» AIM OF THE EXERCISE: From the line with "January 9, 2024 (87, 2340)" to the line with "hide (114, 202)", retype every line exactly, including those two, and leave out the rest of the data below.

» RECORDS FOR THE TASK:
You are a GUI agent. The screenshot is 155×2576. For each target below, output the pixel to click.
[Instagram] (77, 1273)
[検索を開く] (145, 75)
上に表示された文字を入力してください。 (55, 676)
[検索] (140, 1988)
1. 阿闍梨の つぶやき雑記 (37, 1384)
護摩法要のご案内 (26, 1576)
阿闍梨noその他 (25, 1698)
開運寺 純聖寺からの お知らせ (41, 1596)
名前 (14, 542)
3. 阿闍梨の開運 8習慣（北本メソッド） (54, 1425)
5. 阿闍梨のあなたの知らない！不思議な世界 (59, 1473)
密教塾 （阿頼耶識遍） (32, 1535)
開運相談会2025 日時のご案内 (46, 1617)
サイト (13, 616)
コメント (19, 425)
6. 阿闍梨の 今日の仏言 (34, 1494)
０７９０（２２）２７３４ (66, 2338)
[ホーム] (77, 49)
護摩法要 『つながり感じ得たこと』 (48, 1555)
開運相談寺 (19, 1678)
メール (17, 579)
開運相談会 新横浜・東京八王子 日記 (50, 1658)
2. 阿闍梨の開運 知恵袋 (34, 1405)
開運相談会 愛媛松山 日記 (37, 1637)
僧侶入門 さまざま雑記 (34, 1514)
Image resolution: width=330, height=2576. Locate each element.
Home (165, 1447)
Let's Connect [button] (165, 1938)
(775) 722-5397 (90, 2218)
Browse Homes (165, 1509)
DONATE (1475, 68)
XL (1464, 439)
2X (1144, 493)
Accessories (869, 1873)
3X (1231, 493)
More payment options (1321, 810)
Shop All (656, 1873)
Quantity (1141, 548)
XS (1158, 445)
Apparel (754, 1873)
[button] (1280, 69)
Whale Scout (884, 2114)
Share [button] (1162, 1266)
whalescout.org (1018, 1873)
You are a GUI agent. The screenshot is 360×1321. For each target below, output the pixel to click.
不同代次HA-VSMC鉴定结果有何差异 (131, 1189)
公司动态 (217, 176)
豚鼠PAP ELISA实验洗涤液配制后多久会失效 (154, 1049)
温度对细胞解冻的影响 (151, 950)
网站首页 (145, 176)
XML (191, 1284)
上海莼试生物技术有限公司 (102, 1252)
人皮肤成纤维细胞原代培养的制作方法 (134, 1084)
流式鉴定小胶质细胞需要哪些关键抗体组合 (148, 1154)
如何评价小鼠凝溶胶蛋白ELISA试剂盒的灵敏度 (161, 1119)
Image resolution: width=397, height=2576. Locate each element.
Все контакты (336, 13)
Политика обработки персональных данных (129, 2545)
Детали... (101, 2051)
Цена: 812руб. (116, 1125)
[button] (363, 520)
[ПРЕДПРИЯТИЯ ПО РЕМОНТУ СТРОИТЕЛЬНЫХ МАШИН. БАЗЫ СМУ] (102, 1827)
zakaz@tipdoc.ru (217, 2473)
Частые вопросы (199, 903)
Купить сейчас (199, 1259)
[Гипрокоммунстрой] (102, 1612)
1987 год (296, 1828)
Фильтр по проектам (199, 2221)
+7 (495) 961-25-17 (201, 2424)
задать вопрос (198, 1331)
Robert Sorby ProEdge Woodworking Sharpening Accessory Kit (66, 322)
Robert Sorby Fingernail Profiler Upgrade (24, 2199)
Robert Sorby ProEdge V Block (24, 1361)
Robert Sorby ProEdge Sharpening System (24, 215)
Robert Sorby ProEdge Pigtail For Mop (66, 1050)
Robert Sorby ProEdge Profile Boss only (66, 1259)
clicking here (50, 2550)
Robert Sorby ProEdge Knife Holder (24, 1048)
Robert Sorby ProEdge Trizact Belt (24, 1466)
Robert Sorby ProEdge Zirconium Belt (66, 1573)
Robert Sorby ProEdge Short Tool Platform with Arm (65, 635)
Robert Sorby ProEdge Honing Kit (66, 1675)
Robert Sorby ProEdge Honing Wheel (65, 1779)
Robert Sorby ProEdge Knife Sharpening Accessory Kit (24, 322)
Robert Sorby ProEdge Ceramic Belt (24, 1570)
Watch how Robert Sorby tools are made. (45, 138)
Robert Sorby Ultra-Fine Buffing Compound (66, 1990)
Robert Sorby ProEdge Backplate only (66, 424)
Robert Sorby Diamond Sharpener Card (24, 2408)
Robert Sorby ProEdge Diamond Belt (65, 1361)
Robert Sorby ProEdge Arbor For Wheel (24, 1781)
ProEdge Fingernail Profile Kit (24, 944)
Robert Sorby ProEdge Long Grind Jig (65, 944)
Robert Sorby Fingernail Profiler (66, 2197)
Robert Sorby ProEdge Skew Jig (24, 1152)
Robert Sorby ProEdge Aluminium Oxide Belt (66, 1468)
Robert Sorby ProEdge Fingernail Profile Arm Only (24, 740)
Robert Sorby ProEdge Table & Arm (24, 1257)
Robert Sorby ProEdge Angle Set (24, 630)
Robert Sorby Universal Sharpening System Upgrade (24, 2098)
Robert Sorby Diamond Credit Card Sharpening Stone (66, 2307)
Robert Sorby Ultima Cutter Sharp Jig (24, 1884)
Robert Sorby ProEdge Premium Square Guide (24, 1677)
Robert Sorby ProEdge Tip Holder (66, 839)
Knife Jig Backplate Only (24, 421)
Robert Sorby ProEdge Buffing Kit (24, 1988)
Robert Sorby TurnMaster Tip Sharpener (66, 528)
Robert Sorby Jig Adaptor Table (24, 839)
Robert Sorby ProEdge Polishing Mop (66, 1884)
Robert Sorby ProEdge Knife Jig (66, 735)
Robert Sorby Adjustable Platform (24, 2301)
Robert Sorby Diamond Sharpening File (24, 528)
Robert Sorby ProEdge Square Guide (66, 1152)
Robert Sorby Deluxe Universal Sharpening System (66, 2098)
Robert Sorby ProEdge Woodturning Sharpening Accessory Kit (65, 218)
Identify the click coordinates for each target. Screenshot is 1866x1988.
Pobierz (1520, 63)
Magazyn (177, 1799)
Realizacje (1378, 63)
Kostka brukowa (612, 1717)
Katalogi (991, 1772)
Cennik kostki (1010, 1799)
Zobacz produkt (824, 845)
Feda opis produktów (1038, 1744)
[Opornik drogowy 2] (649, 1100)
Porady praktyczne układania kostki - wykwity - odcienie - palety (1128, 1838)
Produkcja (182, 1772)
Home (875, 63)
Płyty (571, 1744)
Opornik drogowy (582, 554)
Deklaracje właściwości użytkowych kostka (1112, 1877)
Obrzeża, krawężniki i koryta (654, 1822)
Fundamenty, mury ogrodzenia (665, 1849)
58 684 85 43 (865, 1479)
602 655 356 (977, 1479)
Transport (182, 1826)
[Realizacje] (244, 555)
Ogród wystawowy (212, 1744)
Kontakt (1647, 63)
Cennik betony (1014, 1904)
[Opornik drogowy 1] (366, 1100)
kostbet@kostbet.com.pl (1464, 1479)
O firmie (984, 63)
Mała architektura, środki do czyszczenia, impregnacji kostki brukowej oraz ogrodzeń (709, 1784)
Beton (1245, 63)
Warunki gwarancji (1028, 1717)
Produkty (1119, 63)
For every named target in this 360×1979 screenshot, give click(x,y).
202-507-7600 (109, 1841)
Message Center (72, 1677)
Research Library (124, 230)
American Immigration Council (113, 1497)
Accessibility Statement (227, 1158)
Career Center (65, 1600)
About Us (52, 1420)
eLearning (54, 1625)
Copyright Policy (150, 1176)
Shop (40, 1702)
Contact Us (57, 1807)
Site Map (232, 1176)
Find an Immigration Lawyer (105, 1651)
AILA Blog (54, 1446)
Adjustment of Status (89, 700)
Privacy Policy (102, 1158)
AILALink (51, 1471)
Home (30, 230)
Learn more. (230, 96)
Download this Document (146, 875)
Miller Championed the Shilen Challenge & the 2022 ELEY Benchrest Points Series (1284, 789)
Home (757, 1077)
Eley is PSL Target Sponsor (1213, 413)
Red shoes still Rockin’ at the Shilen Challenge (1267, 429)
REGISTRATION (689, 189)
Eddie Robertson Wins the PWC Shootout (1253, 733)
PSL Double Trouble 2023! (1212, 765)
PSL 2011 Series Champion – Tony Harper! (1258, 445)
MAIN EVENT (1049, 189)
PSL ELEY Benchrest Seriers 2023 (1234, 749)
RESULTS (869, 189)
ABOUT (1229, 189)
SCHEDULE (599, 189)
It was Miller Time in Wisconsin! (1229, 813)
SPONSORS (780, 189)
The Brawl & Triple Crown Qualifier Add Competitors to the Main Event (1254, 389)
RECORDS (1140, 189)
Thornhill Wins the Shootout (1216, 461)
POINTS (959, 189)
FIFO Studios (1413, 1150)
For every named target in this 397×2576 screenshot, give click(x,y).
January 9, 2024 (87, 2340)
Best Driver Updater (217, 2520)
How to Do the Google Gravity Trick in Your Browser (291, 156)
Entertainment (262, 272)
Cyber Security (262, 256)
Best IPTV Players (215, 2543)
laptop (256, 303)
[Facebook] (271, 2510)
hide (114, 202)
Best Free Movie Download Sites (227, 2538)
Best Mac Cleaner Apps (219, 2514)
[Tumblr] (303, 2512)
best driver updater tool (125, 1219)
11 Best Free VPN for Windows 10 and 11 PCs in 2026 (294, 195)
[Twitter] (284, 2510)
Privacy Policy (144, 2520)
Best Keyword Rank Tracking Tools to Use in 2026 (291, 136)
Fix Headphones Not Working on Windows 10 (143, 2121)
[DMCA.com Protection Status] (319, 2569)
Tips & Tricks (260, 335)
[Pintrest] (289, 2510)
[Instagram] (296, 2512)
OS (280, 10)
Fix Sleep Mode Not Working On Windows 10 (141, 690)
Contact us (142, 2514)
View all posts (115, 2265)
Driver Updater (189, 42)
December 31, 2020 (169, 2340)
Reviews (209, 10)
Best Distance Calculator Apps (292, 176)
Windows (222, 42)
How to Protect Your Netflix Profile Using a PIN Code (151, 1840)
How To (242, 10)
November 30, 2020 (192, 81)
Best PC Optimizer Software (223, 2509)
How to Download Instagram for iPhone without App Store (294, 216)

» REPLY TO THE EXERCISE:
January 9, 2024 (87, 2340)
Best Driver Updater (217, 2520)
How to Do the Google Gravity Trick in Your Browser (291, 156)
Entertainment (262, 272)
Cyber Security (262, 256)
Best IPTV Players (215, 2543)
laptop (256, 303)
[Facebook] (271, 2510)
hide (114, 202)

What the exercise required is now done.